Written task: Please answer from the transcript on consistency: if life is not one large mountain, what does George B. Thomas say it is?

Text excerpt:
============

Fundamentally, they would be way ahead of me right now. Why? Because they would have thousands of hours of walking that I don't have. Think about the podcast or the tutorials. If I stop and somebody continues at the rate in which I was doing it, what would happen? Their brand, their...

ability to create their own business, their ability to become whoever they wanted to become would become way easier for them, maybe a little bit more difficult for me. Why? Because they have thousands of hours that they've put into it that now maybe I haven't. So that's the thing. I feel like consistency, if I can correlate it to something physical that people might understand, it's like putting money in the bank.

And then realizing like at some point you're going to be able to withdraw this consistent effort that you put towards the things that you've deemed important in your life.

Liz Moorehead (21:15.69)
I think most people get wrong about consistency.

George B. Thomas (21:19.296)
Oh yeah.

Liz Moorehead (21:21.37)
You were ready for this question.

George B. Thomas (21:22.562)
Yeah, yeah, so.

George B. Thomas (21:27.422)
Here's the mindset is that Many people think because what when I'm having this conversation it's consistency to equal success or Consistency in my case to equal significance and then success comes out of some significance but where people get this whole thing wrong is I feel like

they feel like it's one mountain, one large mountain. If I can just be consistent and get over this one large mountain, or if I can just climb fast enough to get over this mountain, I don't even have to be consistent, I just have to get past this mountain.

And life is not one large mountain. It's a thousand molehills. And so this idea of being able to be consistent over a thousand molehills, slow, small, steady steps.

I must say that again, it's not a fast paced run up the mountain and you're a winner. It's a slow, small, steady steps over a thousand mole hills that actually gets you to success, to money, to happiness. Like all of that is on the other side of the consistency that you've put into place.

Liz Moorehead (22:50.742)

============

Information supplied:
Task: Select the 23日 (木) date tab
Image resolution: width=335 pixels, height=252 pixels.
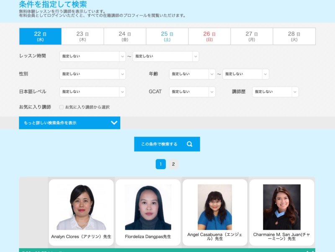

============

Answer to the exercise: A thousand molehills.